Вот уже третий год подряд все поселения, образовавшиеся на оккупированных территориях, подвергаются нападению странного существа. Единственное, что связывает эти нападения – жестокость и время. Каждое полнолуние солдаты подвергались нападению, и каждый раз не оставалось ни одного свидетеля, способного внятно рассказать, что это было.
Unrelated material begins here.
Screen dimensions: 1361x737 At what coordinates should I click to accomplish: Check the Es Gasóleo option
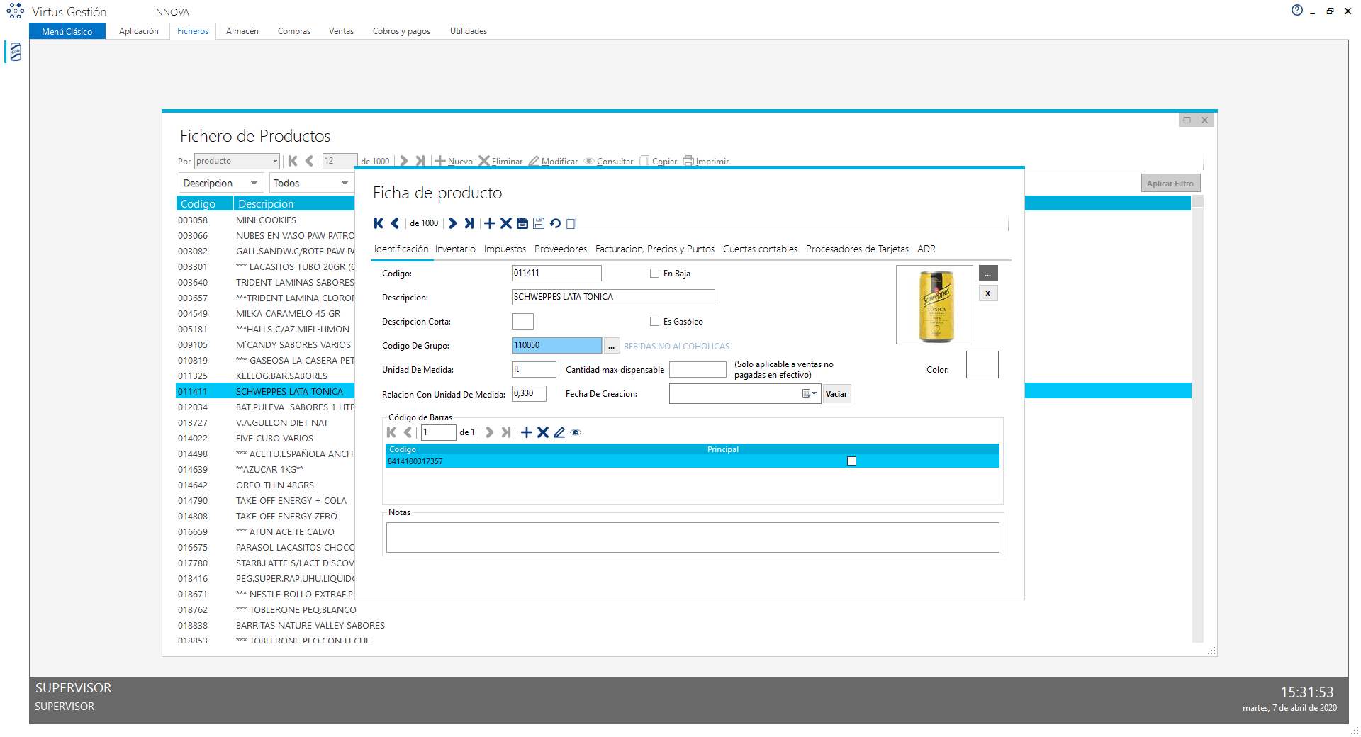tap(654, 322)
Среди рядового состава уже начали активно бродить слухи об оборотнях, призраках и тому подобной нечисти. Но майор был человеком приземлённым и в подобные слухи никогда не верил. Хан отлично знал, что за каждым необъяснимым происшествием всегда стоял человек. Он и сам был причастен к нескольким событиям, которые вполне можно было отнести к разряду необъяснимых.
Поэтому найденный в стороне от периметра поселения труп он решил осмотреть лично. Больше всего в выводе о том, что виноват во всём этом человек, Хана убедил тот факт, что рядом с погибшими не обнаружили их оружия. Хотя, если внимательно посмотреть на раны, то первое впечатление вполне соответствует выводам экспертов. Плоть была разорвана клыками.
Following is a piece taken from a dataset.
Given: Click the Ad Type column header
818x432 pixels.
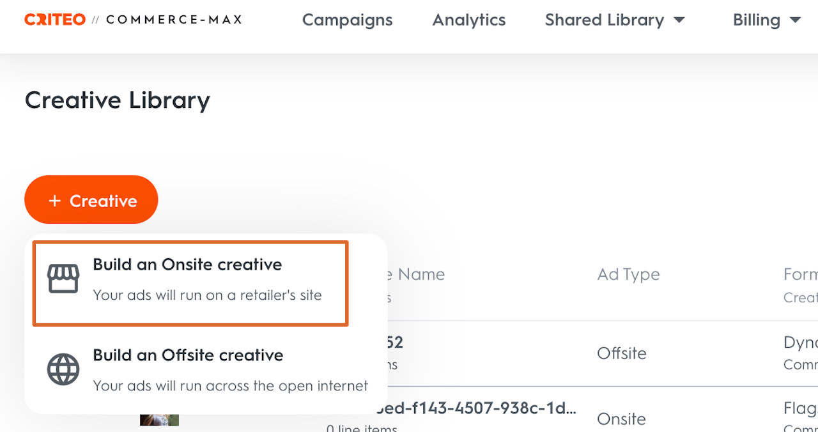Looking at the screenshot, I should [628, 275].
На рваные раны шей своих солдат Хан внимания не обращал. Будучи мастером тай-чи, он мог с ходу назвать с десяток предметов, которыми опытный боец мог нанести подобные ранения. Поэтому всё своё внимание он сосредоточил на теле последнего обглоданного солдата. Кивком головы дав разрешение подчинённым на захоронение тела, он вышел из здания больницы и, закурив, погрузился в размышления. Настораживал его и тот факт, что пущенные по следу нападавшего собаки довели проводников только до трупа.
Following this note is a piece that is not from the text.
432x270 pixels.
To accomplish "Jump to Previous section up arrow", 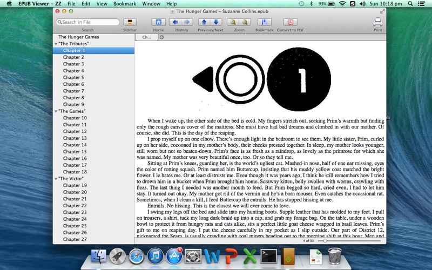I will tap(204, 22).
Дальше они потеряли след, и все попытки проводников навести собак на след пропали даром. Такой эффект можно было добиться только при помощи человеческой химии. Значит, всё-таки человек. Но откуда тогда следы клыков на теле? Вывод напрашивался сам собой. Союз человека и животного. Но как тогда объяснить, что ни один эксперт не берётся идентифицировать этого зверя? И какого зверя можно так выдрессировать, чтобы он убивал солдат, не трогая обывателей?
К тому же ни на трупах, ни на месте обнаружения последнего несчастного не было обнаружено ни одного клочка шерсти. А этого просто не может быть. Любое животное, имеющее шерсть, просто обязано оставлять её в местах своего пребывания. Так распорядилась природа. Ведь таким образом любой хищник метит свои охотничьи угодья.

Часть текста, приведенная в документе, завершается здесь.